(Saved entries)
################

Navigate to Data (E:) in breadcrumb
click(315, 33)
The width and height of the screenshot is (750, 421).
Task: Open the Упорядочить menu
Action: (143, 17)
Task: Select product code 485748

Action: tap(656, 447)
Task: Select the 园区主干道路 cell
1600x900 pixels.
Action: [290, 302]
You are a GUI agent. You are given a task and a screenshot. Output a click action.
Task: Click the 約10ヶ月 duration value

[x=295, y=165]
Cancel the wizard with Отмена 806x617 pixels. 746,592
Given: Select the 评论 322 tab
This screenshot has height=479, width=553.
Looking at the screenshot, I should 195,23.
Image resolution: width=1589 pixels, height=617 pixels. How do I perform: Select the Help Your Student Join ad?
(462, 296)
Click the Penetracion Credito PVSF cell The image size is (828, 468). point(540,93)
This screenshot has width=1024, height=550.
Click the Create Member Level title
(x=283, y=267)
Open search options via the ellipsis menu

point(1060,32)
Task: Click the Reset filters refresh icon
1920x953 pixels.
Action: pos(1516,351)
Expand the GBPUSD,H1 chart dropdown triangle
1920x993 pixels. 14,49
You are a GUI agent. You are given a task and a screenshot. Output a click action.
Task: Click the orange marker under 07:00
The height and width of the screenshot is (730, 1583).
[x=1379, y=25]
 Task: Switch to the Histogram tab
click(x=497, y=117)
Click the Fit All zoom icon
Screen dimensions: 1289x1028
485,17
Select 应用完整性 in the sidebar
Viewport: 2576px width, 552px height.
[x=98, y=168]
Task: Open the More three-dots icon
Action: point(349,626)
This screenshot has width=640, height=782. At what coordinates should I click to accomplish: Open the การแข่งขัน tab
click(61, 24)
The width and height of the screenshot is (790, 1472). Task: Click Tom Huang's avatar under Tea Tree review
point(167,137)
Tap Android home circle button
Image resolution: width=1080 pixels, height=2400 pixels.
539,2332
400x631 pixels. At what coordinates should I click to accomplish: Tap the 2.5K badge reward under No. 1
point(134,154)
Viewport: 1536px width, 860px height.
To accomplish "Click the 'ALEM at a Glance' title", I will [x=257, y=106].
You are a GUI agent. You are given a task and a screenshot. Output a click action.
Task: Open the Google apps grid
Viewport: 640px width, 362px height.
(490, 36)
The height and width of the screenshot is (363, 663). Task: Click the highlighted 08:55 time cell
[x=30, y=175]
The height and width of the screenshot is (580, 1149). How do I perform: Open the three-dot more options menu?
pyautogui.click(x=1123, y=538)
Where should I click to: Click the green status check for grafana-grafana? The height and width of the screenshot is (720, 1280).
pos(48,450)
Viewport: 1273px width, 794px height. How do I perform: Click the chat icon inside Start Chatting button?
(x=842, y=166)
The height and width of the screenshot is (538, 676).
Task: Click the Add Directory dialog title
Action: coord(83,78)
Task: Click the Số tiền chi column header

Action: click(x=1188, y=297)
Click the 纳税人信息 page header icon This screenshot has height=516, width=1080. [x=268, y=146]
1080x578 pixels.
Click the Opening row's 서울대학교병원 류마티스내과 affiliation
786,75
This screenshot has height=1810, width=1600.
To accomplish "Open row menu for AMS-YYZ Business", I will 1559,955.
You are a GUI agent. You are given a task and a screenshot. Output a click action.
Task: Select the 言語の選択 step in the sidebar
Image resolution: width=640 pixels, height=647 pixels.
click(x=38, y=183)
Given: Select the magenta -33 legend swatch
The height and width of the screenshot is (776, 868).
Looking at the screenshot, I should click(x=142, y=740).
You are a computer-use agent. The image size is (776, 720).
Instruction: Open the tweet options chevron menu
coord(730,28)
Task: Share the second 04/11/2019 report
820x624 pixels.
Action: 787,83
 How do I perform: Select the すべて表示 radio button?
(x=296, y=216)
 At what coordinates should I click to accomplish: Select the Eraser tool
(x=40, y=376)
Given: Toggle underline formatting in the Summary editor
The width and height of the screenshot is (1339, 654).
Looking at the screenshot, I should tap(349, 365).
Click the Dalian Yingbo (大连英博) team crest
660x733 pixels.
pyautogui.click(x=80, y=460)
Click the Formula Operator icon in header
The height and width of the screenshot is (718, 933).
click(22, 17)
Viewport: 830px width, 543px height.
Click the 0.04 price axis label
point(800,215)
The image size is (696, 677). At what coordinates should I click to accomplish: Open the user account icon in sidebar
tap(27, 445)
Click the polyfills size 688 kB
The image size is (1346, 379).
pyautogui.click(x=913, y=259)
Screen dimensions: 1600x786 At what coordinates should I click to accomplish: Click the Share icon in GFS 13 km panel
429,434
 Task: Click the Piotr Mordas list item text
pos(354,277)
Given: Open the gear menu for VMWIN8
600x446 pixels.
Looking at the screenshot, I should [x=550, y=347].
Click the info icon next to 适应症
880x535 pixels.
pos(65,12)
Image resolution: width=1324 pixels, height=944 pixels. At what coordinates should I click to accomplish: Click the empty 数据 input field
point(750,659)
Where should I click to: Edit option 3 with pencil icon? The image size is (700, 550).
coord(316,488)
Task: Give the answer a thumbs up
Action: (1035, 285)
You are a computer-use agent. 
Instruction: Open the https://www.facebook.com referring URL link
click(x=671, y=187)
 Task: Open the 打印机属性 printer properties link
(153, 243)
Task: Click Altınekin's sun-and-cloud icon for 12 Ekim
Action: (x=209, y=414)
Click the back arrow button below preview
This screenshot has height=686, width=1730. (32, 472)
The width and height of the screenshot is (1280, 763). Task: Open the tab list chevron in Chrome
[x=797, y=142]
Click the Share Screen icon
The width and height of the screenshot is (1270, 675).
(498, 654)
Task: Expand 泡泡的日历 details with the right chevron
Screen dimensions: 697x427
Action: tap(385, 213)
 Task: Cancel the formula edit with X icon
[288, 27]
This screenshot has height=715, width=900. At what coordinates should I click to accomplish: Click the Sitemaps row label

################

**Brief:**
Reproduce exactly the lines above from the line with "Expand the GBPUSD,H1 chart dropdown triangle" to the line with "Click the Fit All zoom icon", including both, and add nothing.

**Solution to the problem:**
Expand the GBPUSD,H1 chart dropdown triangle
1920x993 pixels. 14,49
You are a GUI agent. You are given a task and a screenshot. Output a click action.
Task: Click the orange marker under 07:00
The height and width of the screenshot is (730, 1583).
[x=1379, y=25]
 Task: Switch to the Histogram tab
click(x=497, y=117)
Click the Fit All zoom icon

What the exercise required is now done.